**TEXT**
----------------------------------------

Experte: Hausärzte sollen Fachärzte werden

Mehr Augenmerk auf die Ausbildung der Allgemeinmediziner und auch mehr Geld dafür - diese Forderung der Ärztekammer unterstützt auch der Gesundheitsökonom Ernest Pichlbauer. Er geht noch weiter und fordert die Einführung eines Facharztes für Allgemeinmedizin, wie er in ganz Europa und weltweit üblich ist. Das wäre auch ein Mittel gegen den Ärztemangel im ländlichen Raum.

Mittagsjournal, 23.5.2013

Lehrpraxis zu kurz

Im Konzept des Gesundheitsministers für eine Reform der Ärzteausbildung ist wie bisher eine nur sechsmonatige Ausbildung angehender Allgemeinmediziner in einer Lehrpraxis vorgesehen. Aus Sicht der Ärztekammer ist das viel zu wenig, ein Jahr sei das Minimum - wo doch etwa in Deutschland sogar zwei Jahre vorgesehen seien. Der Gesundheitsexperte Ernest Pichlbauer unterstützt diese Forderung und verweist auf unterschiedliche Anforderungen an angehende Hausärzte je nach Saison: "Ist er im Sommer dort, weiß er nicht, was im Winter los ist, und umgekehrt. Und parallel dazu werden die Betreuungsprogramme für chronisch Erkrankte immer stärker. Und wenn die Ausbildung nur sechs Monate dauert, dann hat der Hausarzt kaum die Chance, diese Programme nachzuverfolgen, weil die Zeit zu kurz ist."

Hausarzt mit Facharzt gleichstellen

Und Pichlbauer vermisst auch eine Aufwertung des Allgemeinmediziners zum Facharzt, wie das praktisch überall außer in Österreich schon der Fall sei: "Damit endlich diese Auseinanderdividiererei zwischen Facharzt und Hausarzt aufhört und damit sich die auf Augenhöhe begegnen können." Es zeige sich international, dass ein Hausärztemodell nur dann gut funktioniert, wenn die Hausärzte gleich anerkannt sind wie die Fachärzte. "Gut funktionieren", das heißt, dass auch alle praktischen Ärzte auf dem Land nachbesetzt werden können. In Österreich ist das Gegenteil der Fall, immer öfter bleiben Hausarztstellen vakant.

Auf Augenhöhe heißt für den Gesundheitsökonomen aber auch gleiche Verdienstmöglichkeiten für Fachärzte und Hausärzte. "Dann hätten wir kein Problem, Hausarztstellen zu besetzen, so Ernest Pichlbauer. Er sehe aber weder in der jetzigen Reform der Ausbildung noch in der Gesundheitsreform ernsthafte Schritte, das umzusetzen.

Ausbilden statt Ausnützen

Pichlbauer bezweifelt auch, dass die geplante Ausbildungsreform den Missbrauch von angehenden Ärzten als Systemerhalter abstellen wird. Vielmehr gebe es Hinweise, dass dieses Schicksal künftig schon Studenten im klinisch-praktischen Jahr treffen könnte: "Wie das jetzt höre, denken die Häuser schon darüber nach, welche Aufgaben die Studenten im klinisch-praktischen Jahr übernehmen könnten, die früher von Turnusärzten gemacht wurden. Es geht einfach nicht darum, die Leute auszubilden, sondern auszunützen", so der Gesundheitsökonom Ernest Pichlbauer. Das von ihm angesprochene neugestaltete klinisch-praktische Jahr ist ab Sommer 2014 an den Medizin-Universitäten Wien, Graz und Innsbruck am Ende des Studiums verpflichtend.

----------------------------------------

[Gespeicherte Einträge]
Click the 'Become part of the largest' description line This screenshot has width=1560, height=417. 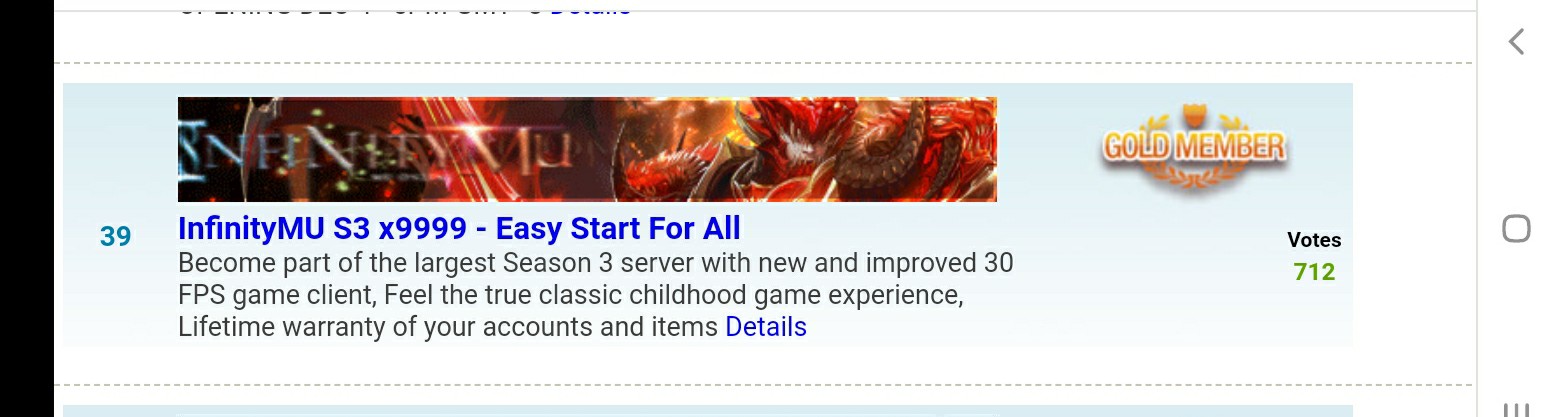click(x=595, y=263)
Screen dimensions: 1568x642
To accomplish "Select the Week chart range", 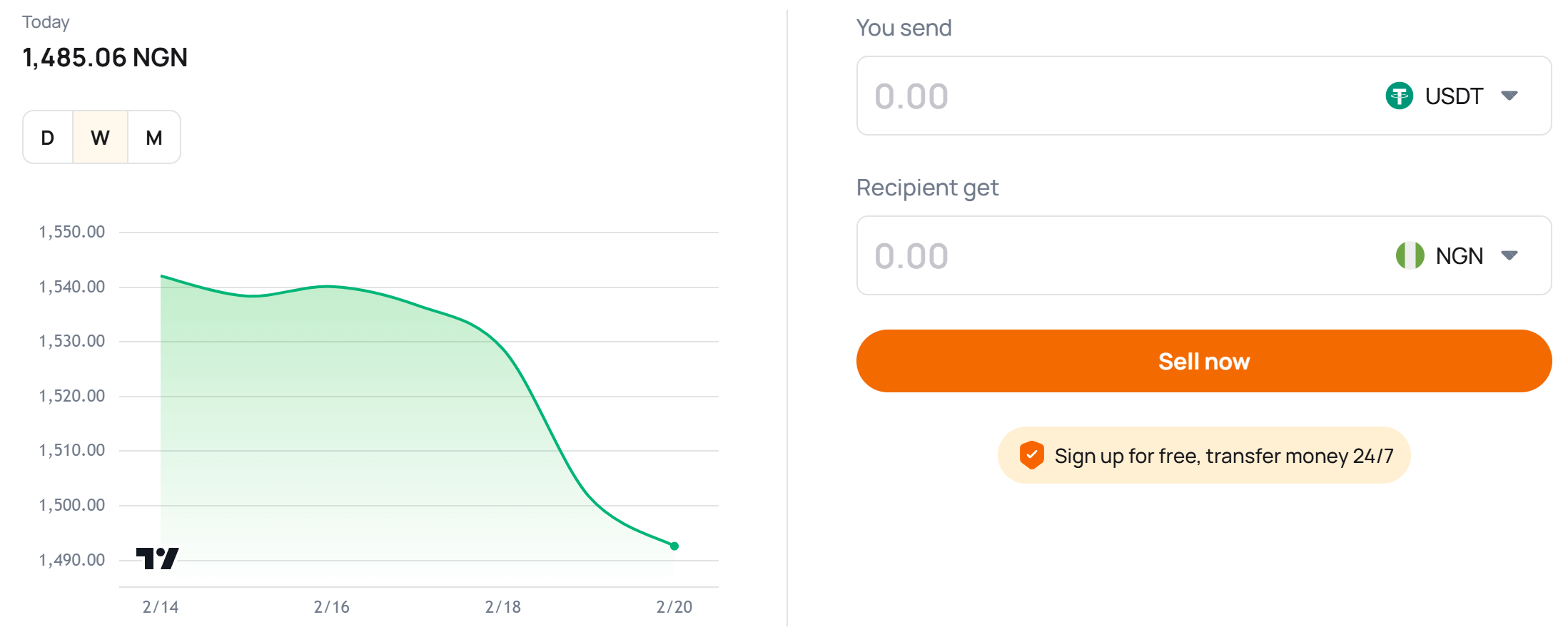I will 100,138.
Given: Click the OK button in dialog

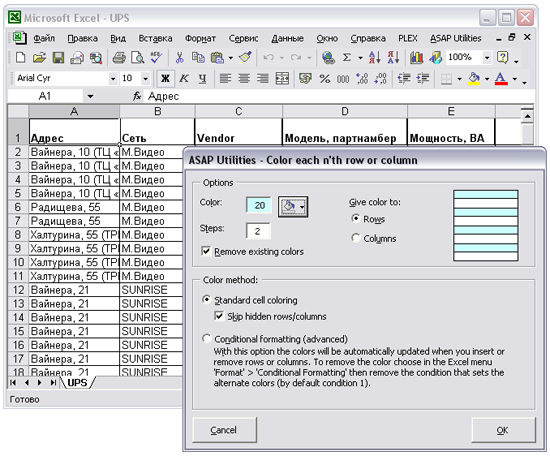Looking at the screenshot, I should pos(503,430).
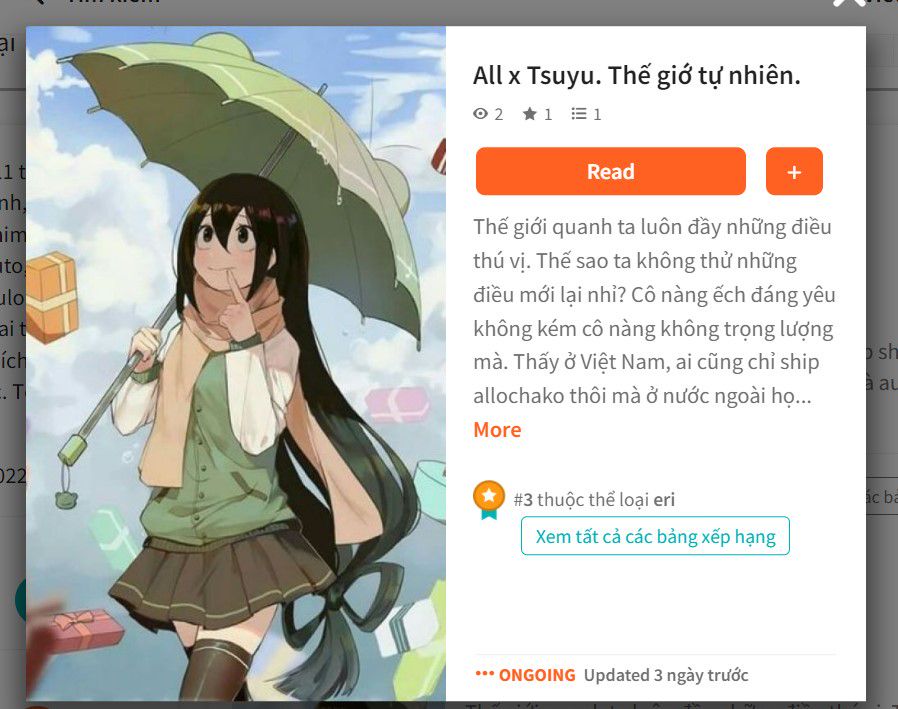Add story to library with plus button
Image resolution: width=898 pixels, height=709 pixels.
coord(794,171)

----------------------------------------

**ARBEITSAUFTRAG**
Wie lange sollte die Ausbildung angehender Allgemeinmediziner in einer Lehrpraxis nach Ansicht der Ärztekammer im Text über die Hausärzte mindestens dauern?

**ANTWORT**
Mindestens ein Jahr.